*** SELECTED EXCERPT ***

SFFILM Cedar Road’s Iyagi Grant is dedicated to discovering and nurturing stories that capture the depth, nuance, and complexity of Asian and Asian American characters and experiences. In Korean, “iyagi” translates to “story”—a word that embodies the heart of this grant’s mission: to champion storytelling as a powerful bridge connecting people across cultures and perspectives.

The Cedar Road Iyagi Grant, supported by the film finance and production company Cedar Road (known for projects such as Dìdi (弟弟), The Last Year of Darkness, and The Accidental Getaway Driver), is dedicated to fostering bold and original stories that amplify Asian and Asian American perspectives. This grant focuses on developing narratives that go beyond stereotypes—prioritizing compelling themes, unexpected genres, and fresh artistic visions. By supporting these diverse voices, Cedar Road’s Iyagi Grant helps to enrich the cinematic landscape, ensuring that stories from these communities are not only told but also authentically represented.

*** EXCERPTED DATA ***

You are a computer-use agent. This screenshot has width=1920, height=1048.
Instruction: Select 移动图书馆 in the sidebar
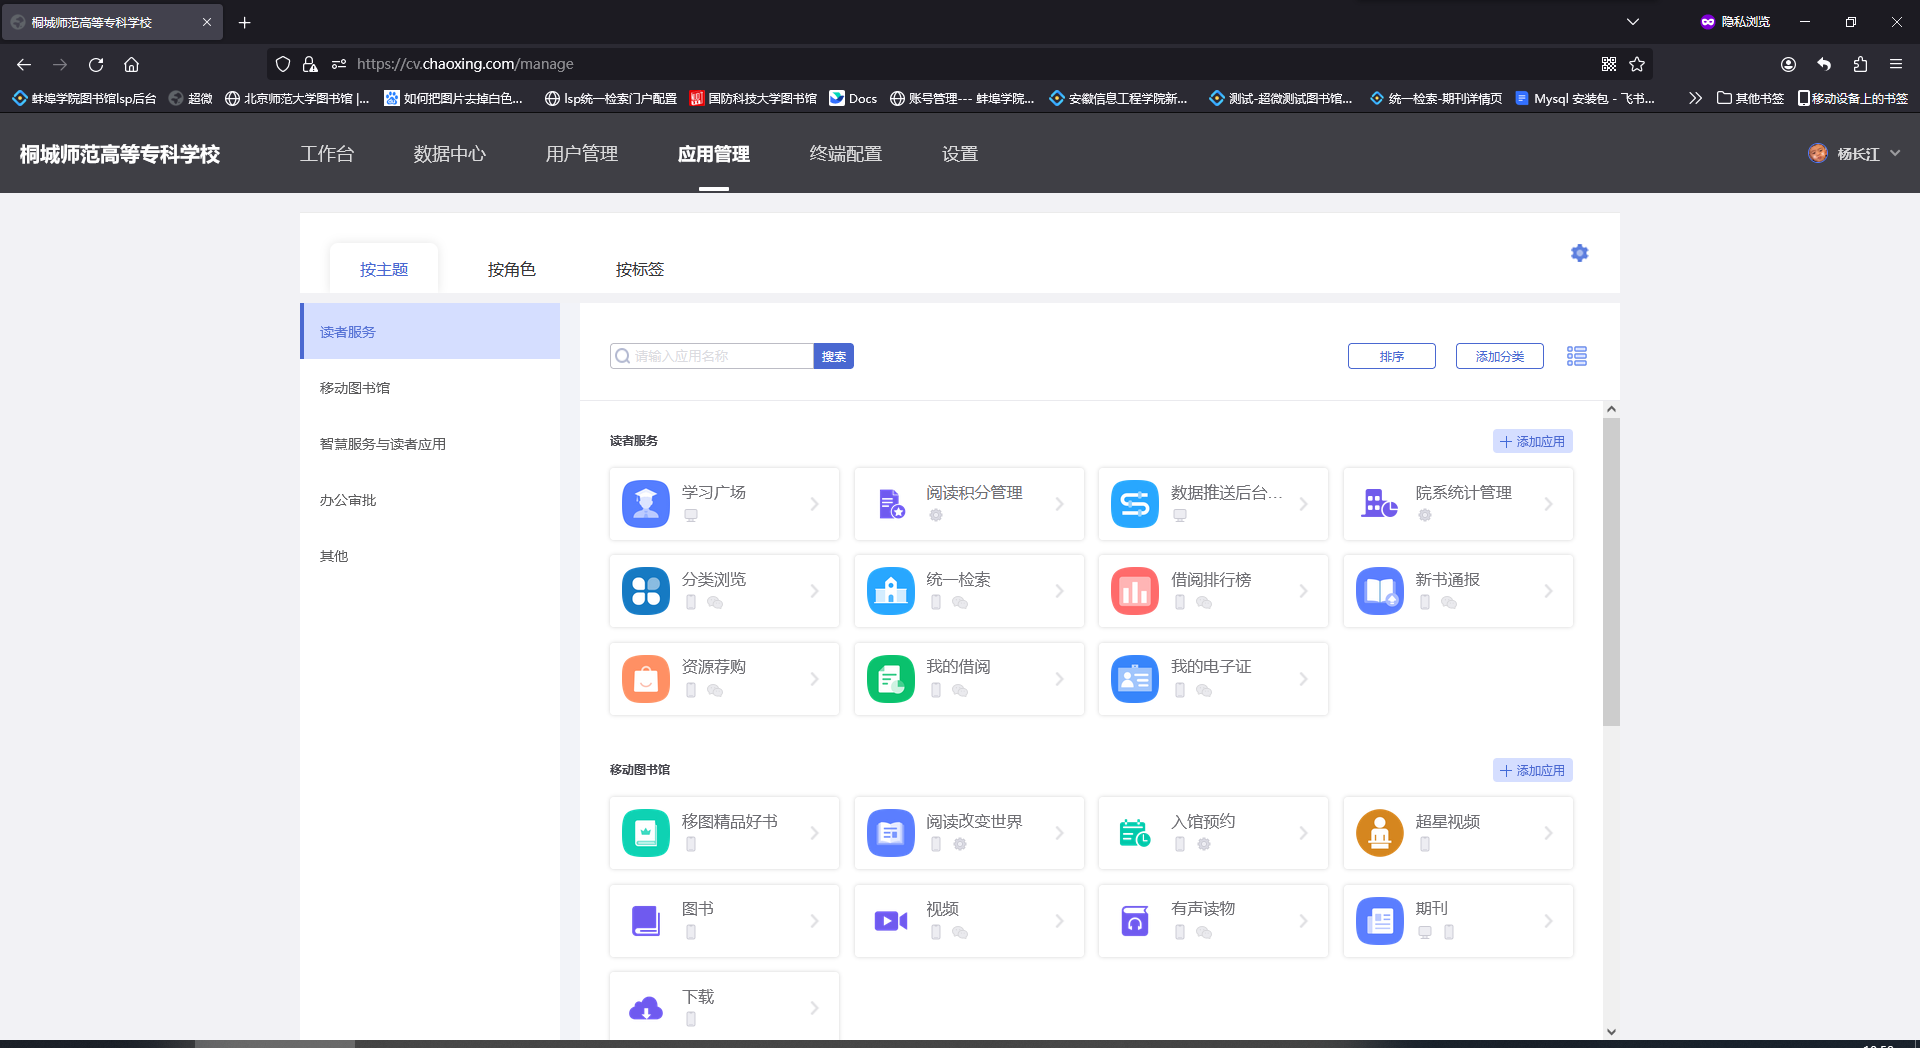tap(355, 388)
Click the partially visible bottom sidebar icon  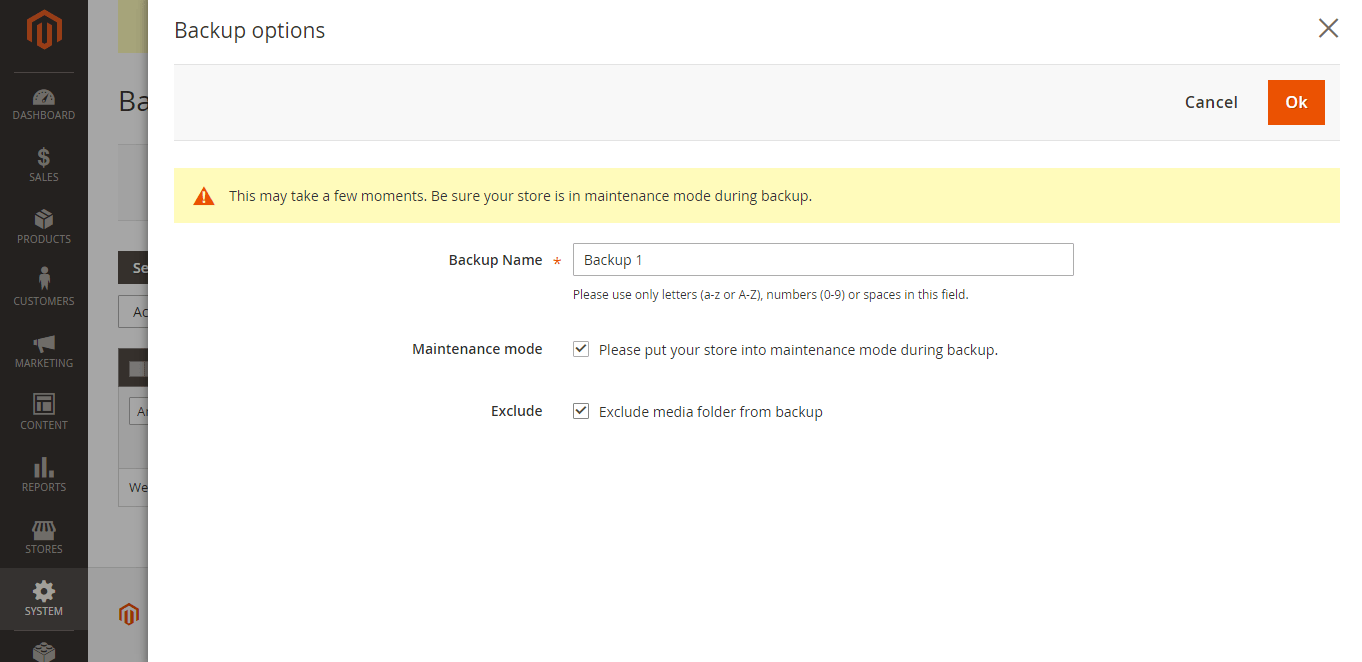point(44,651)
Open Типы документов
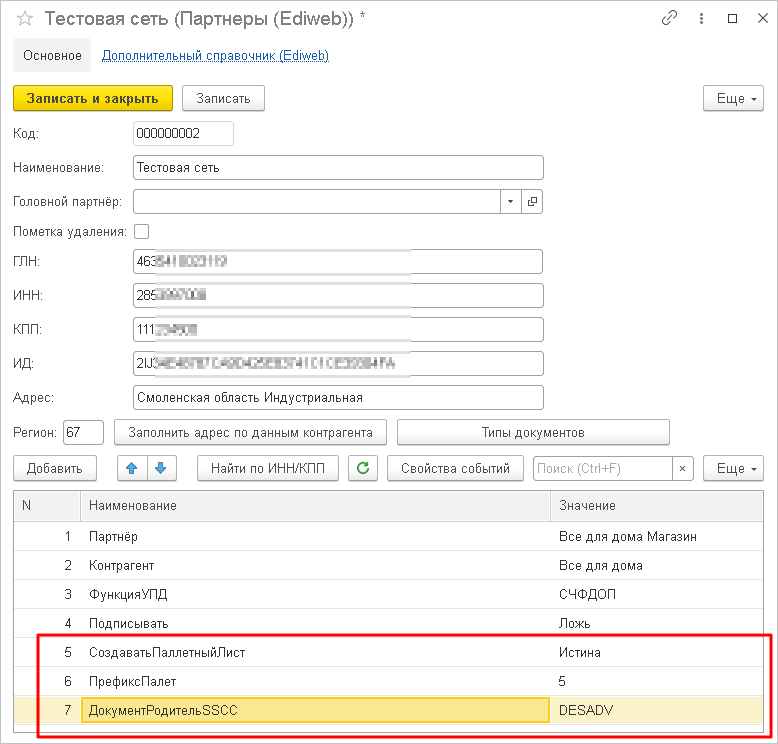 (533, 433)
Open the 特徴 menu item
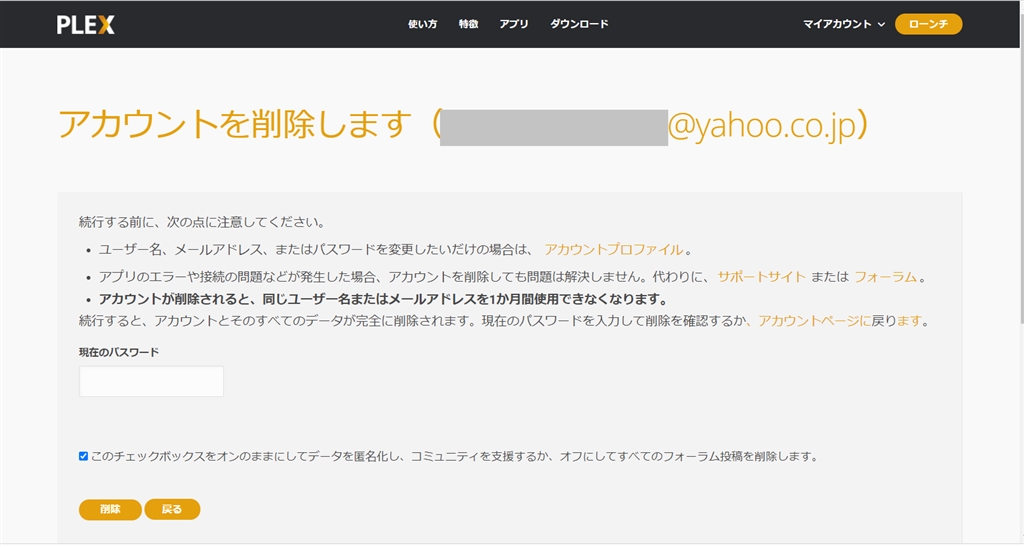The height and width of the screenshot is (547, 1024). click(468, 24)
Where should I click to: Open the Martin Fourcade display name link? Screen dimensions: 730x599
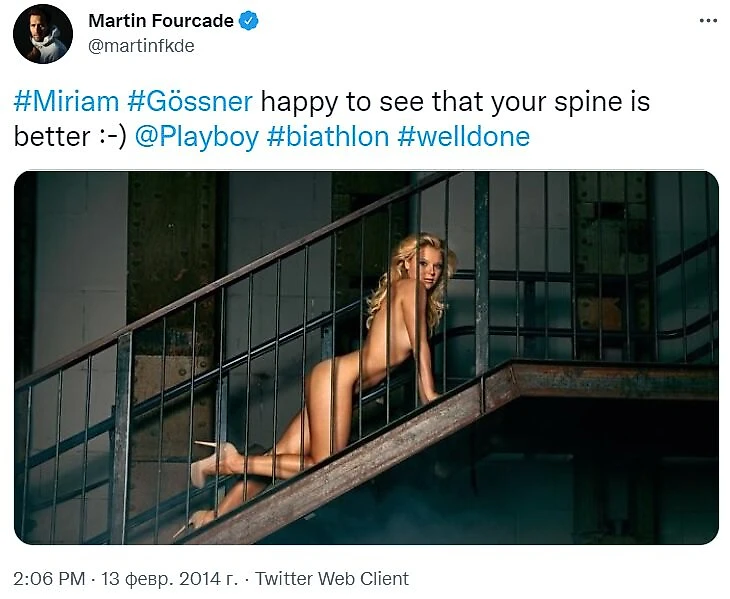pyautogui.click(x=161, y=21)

***

→ **PROBLEMS TO WORK ON**
(1) How would you put this sentence from the Iyagi Grant description into Spanish: "In Korean, “iyagi” translates to “story”—a word that embodies the heart of this grant’s mission: to champion storytelling as a powerful bridge connecting people across cultures and perspectives."?
(2) Can you carry the Iyagi Grant description forward with the next few sentences?

→ **WRITTEN ANSWERS**
(1) En coreano, «iyagi» se traduce como «historia», una palabra que encarna la esencia de la misión de esta beca: defender la narración como un poderoso puente que conecta a las personas a través de culturas y perspectivas.

(2)
The two projects listed alphabetically by title are:

Kominka

Screenwriter/Director: Kyoko Miyake
Screenwriting
An ambitious American woman takes a job in a remote Japanese village to help revive its aging community, but as she renovates a decaying traditional house, she uncovers the mystery of her missing predecessor—and begins to suspect she’s not alone.

Naked In Glendale

Screenwriter/Director: Haohao Yan, Producer: Jane Zheng, Julia Xu
Development
When a Chinese honor student falsely accuses a classmate to escape scandal at an American boarding program, her lie spirals out of control—forcing her and her young teacher to confront the shame, secrets, and systems that silence them both.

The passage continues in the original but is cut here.